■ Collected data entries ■
######
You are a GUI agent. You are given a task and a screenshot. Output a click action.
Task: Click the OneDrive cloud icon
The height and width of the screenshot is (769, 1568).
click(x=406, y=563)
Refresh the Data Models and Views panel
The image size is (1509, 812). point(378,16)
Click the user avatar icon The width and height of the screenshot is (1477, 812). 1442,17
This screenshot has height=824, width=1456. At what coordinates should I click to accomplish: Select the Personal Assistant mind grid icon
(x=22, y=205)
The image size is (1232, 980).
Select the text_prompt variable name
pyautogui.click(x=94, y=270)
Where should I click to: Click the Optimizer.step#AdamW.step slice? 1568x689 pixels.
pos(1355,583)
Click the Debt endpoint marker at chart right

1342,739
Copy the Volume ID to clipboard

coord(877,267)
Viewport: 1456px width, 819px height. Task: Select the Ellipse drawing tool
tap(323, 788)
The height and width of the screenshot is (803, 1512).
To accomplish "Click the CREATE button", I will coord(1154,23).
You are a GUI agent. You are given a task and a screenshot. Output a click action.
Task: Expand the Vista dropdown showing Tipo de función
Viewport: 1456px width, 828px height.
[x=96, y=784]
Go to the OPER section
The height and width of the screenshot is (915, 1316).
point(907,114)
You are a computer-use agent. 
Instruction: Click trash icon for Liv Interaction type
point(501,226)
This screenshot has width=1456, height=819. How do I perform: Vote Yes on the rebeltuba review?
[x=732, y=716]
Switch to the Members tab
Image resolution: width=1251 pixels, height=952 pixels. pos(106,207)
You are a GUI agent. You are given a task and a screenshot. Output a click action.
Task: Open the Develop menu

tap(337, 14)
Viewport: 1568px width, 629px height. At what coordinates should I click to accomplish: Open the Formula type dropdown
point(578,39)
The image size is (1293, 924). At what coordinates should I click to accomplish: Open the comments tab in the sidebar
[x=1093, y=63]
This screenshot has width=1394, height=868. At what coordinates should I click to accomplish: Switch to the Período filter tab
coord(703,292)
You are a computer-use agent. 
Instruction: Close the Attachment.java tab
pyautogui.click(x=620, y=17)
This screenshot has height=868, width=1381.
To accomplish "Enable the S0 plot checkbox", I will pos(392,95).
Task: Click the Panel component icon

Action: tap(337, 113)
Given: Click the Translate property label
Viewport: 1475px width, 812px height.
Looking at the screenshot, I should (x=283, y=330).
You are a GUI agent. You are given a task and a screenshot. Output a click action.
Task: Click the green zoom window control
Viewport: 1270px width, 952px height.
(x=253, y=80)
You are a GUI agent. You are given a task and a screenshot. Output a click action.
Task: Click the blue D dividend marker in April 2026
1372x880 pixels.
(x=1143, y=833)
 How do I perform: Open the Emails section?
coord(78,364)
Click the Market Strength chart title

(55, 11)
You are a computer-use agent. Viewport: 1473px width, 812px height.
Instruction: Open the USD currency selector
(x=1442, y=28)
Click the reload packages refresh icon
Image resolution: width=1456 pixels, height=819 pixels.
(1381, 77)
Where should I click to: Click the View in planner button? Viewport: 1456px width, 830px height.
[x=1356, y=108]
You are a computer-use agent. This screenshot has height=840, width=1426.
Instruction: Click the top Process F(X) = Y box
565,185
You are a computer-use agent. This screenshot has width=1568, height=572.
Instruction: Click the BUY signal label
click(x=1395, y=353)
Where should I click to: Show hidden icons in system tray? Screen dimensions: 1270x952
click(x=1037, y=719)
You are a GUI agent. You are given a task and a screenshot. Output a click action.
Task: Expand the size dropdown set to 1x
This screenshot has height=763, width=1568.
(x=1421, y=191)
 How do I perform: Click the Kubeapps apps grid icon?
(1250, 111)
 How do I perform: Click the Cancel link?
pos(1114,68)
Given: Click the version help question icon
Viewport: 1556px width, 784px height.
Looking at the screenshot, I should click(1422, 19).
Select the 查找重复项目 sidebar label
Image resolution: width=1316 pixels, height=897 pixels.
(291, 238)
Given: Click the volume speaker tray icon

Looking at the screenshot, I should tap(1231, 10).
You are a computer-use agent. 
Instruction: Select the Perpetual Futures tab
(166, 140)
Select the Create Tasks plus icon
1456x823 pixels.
######
■ AIM OF THE TASK ■
Only the stretch of lines that begins with the one holding "Instruction: Select the Perpetual Futures tab" and ends with the last line above belongs in the answer; please write it out exactly.

■ ANSWER SECTION ■
Instruction: Select the Perpetual Futures tab
(166, 140)
Select the Create Tasks plus icon
1456x823 pixels.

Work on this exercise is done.